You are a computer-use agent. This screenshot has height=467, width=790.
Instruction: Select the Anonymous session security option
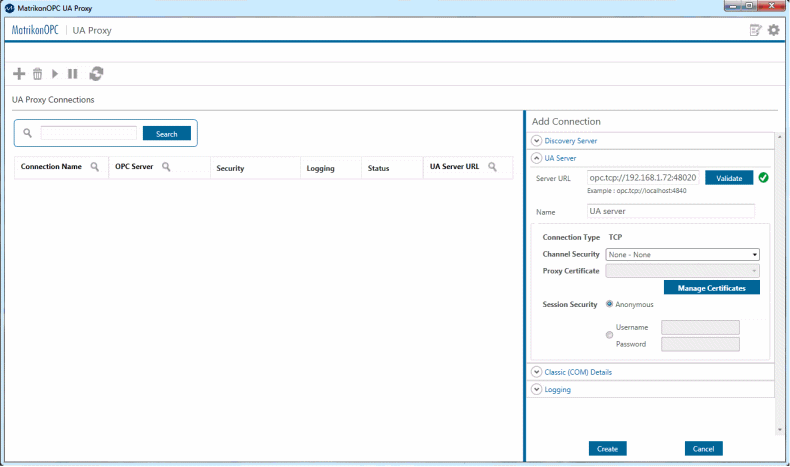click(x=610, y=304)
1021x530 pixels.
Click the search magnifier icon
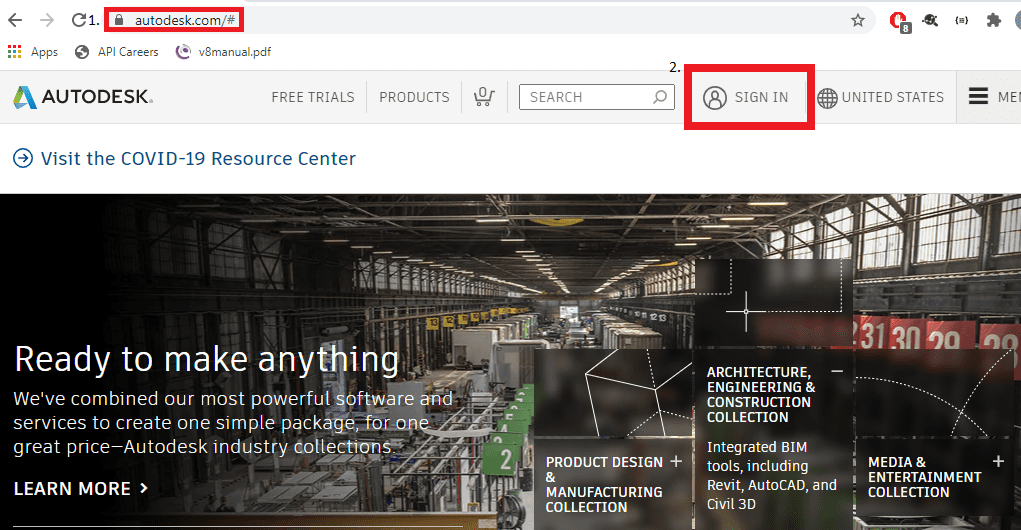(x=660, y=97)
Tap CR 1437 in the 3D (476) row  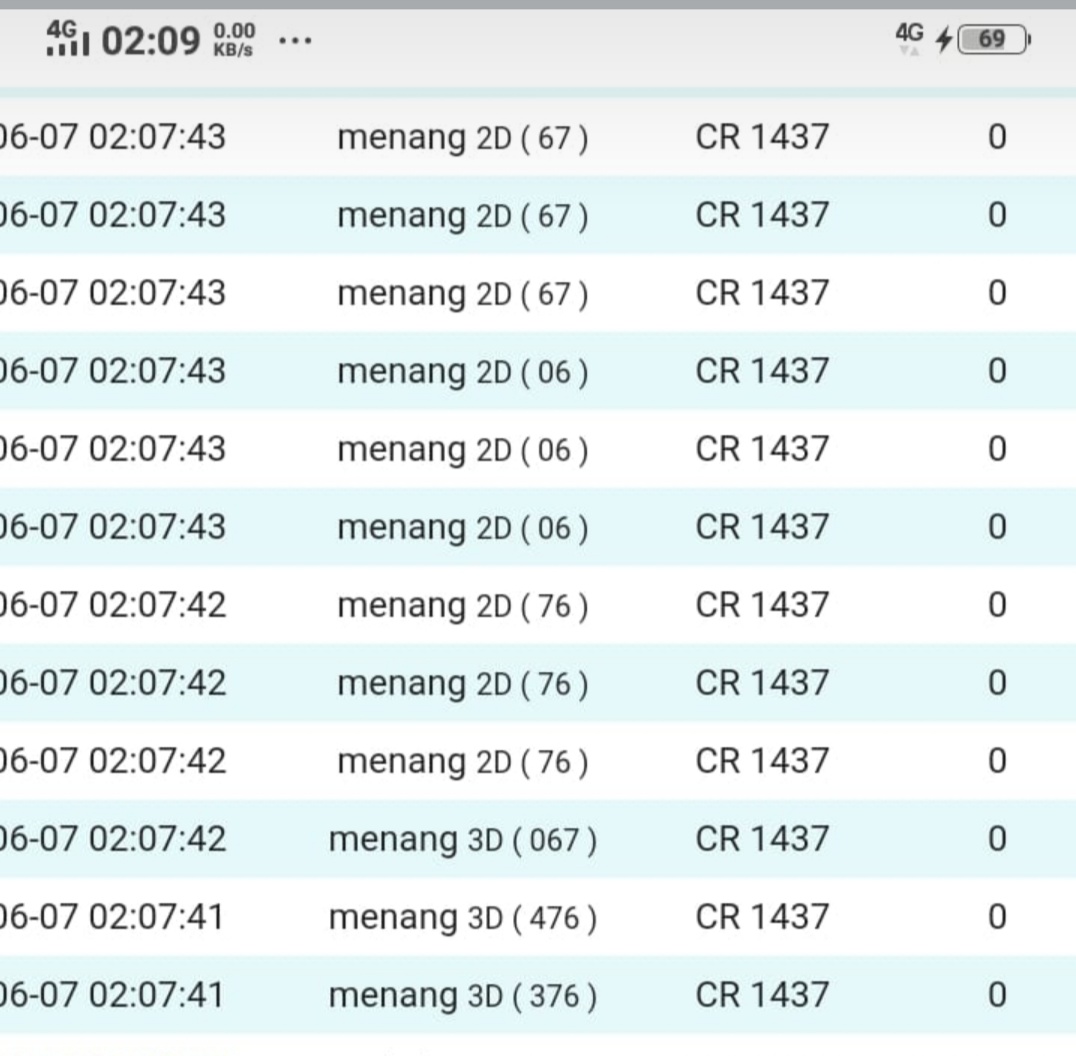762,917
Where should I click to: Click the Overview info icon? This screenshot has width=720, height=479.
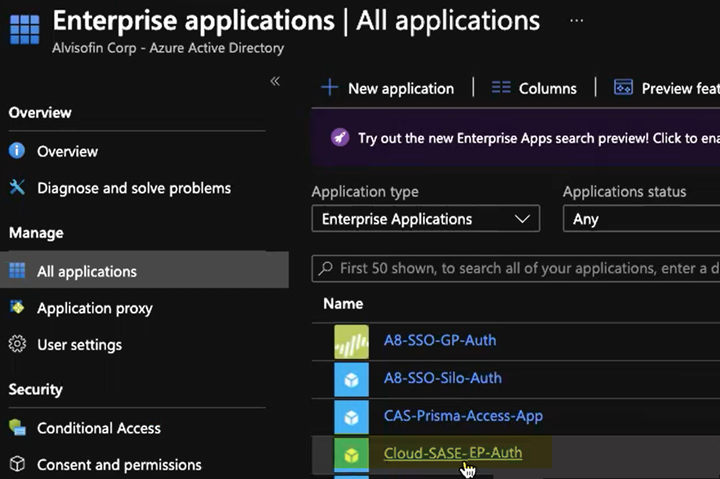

[Your task]
Please return the entries line for line and unchanged, starting with their first line and going on through the line that contains "(x=660, y=97)", and leave the pictures out.

[Response to the exercise]
You are a computer-use agent. This screenshot has height=467, width=790.
Instruction: Select the Anonymous session security option
click(x=610, y=304)
1021x530 pixels.
Click the search magnifier icon
(x=660, y=97)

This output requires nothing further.